Niraparib maintenance ‘warranted’ for platinum-sensitive recurrent ovarian cancer
medwireNews: ENGOT-OV16/NOVA trial results support the use of maintenance treatment with niraparib for platinum-sensitive recurrent ovarian cancer, in both patients with and without a germline (g)BRCA mutation.
The findings of this first ever phase III study of the oral poly(adenosine diphosphate [ADP]–ribose) polymerase (PARP) 1/2 inhibitor in ovarian cancer were reported at the ESMO 2016 Congress in Copenhagen, Denmark, and simultaneously published online in The New England Journal of Medicine.
Progression-free survival (PFS) was significantly longer in women given the PARP 1/2 inhibitor than those given placebo, said presenting author Mansoor Raza Mirza, from Rigshospitalet–Copenhagen University Hospital.
For the 203 patients with a gBRCA mutation, median PFS was 21.0 months for the 138 patients randomly assigned to receive niraparib 300 mg/day versus 5.5 months for the 65 given placebo, with a significant hazard ratio (HR) of 0.27.
PARP 1/2 inhibitor benefit was also seen for 350 patients without gBRCA mutations who were given niraparib (n=234) versus those given placebo (n=116), with a PFS of 9.3 versus 3.9 months and a significant HR of 0.45.

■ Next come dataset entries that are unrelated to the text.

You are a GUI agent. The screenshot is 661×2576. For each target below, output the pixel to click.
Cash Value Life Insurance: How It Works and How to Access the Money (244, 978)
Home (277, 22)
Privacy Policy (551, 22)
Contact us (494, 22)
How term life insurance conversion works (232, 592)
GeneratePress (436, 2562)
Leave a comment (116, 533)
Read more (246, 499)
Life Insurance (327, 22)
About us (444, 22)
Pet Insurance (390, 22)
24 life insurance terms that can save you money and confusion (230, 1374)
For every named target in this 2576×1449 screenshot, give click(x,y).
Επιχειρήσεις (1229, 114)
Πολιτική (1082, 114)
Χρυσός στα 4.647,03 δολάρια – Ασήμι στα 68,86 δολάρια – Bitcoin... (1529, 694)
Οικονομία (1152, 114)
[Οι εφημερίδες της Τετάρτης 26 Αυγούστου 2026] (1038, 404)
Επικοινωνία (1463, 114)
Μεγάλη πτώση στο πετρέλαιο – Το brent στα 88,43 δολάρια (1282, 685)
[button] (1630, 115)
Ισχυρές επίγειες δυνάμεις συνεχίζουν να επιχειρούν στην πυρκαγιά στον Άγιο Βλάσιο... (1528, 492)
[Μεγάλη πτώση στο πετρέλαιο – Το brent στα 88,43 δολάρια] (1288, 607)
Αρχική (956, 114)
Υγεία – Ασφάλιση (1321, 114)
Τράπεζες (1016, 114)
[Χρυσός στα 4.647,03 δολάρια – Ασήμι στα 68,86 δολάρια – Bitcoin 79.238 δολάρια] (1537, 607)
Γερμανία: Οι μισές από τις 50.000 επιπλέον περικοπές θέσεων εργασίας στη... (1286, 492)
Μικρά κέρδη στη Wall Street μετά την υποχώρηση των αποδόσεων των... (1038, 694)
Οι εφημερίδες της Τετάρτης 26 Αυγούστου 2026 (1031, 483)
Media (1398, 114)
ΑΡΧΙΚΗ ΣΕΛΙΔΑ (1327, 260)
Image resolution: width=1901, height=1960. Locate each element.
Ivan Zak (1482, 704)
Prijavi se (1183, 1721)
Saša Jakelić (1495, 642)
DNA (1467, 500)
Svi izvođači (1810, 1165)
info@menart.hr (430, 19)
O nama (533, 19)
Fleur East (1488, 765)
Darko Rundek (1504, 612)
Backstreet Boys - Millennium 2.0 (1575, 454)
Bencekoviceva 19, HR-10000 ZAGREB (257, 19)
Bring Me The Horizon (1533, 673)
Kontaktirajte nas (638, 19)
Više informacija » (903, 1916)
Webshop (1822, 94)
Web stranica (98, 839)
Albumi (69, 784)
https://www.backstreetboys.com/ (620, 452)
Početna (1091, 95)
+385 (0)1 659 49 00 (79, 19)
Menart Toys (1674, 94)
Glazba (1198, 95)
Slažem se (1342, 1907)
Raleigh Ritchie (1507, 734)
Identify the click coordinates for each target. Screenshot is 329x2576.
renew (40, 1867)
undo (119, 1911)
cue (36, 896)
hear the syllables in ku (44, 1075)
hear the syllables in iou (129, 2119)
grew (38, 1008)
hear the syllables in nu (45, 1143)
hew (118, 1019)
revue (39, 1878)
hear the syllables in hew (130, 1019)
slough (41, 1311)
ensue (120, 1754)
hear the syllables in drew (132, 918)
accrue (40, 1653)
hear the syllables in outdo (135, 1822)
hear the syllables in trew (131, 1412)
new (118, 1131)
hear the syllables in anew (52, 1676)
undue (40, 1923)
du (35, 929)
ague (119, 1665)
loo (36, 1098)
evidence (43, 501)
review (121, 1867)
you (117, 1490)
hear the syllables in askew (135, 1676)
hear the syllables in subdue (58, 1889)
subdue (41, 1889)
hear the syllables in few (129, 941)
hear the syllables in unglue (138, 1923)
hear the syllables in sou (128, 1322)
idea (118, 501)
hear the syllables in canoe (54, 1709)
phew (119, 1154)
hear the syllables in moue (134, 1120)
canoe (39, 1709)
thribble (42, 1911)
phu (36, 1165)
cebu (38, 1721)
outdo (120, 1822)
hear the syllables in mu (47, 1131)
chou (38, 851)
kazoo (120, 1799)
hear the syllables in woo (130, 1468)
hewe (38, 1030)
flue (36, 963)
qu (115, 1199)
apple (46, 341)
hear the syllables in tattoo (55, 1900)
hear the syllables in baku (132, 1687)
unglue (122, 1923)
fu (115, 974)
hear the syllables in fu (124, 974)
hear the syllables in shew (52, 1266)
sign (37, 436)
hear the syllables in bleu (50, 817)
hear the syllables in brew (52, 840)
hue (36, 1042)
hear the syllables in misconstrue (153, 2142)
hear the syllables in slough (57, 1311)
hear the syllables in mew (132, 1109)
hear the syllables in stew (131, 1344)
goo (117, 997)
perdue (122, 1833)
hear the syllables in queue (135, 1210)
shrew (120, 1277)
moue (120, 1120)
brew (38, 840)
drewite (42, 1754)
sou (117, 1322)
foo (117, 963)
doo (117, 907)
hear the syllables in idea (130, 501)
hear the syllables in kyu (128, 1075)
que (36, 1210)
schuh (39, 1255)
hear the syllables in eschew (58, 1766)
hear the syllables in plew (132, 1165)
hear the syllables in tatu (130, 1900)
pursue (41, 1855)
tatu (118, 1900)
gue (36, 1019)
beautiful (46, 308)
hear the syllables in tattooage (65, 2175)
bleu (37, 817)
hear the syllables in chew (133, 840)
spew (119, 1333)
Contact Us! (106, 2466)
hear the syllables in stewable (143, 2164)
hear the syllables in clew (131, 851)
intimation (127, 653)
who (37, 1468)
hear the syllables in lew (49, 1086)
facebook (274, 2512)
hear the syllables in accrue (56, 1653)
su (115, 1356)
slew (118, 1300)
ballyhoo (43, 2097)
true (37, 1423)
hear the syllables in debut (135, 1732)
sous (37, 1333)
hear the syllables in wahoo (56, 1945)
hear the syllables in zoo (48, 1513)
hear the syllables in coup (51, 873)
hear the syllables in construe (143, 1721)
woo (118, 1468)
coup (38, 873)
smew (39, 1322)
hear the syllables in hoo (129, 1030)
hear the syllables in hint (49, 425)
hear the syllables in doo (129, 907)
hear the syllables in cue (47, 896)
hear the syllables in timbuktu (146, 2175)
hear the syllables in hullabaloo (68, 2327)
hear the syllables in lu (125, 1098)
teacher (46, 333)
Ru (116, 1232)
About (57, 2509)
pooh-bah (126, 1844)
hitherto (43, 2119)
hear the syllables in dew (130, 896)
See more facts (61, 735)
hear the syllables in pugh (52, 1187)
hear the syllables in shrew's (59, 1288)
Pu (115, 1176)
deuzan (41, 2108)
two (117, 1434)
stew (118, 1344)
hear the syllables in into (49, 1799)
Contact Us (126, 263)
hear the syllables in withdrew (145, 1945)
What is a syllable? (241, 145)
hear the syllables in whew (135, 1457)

And when patients without gBRCA alterations were stratified by homologous recombination deficiency (HRD) status, HRD-positive patients treated with niraparib and placebo had a median PFS of 12.9 and 3.8 months, respectively, and an HR of 0.38, again a significant difference. Among the gBRCA-negative, HRD-negative patients, the corresponding values were 6.9 versus 3.8 months, with a smaller but still significant HR of 0.58.
Overall survival data are not yet mature, the researchers say.
Haematological adverse event were the most common side effects, with any-grade thrombocytopenia, anaemia and neutropenia reported in 61.3%, 50.1% and 30.2% of niraparib-treated patients versus 5.6%, 6.7% and 6.1% of controls. Five patients given niraparib developed myelodysplastic syndrome, whereas there was one case of myelodysplastic syndrome and a second of acute myeloid leukaemia among the placebo-treated patients.
Grade 3 or 4 treatment emergent events occurred in 74.1% and 22.9% of the niraparib and placebo groups, with haematological side effects again the most common, but most patients remained on trial until progression.
And patient-reported outcomes and quality of life results were comparable in the treatment groups.
“These landmark results warrant niraparib maintenance treatment to the whole study population”, Mirza said.
Speaking at a press conference, Mirza told medwireNews that response to PARP inhibitors is linked to sensitivity to platinum-based chemotherapy but that does not rule out efficacy in platinum-resistant tumours and trials are ongoing.
“But I think that what we need now is to move upfront, to use this drug right after […] primary treatment and that’s what we are doing right now in trials”, he said.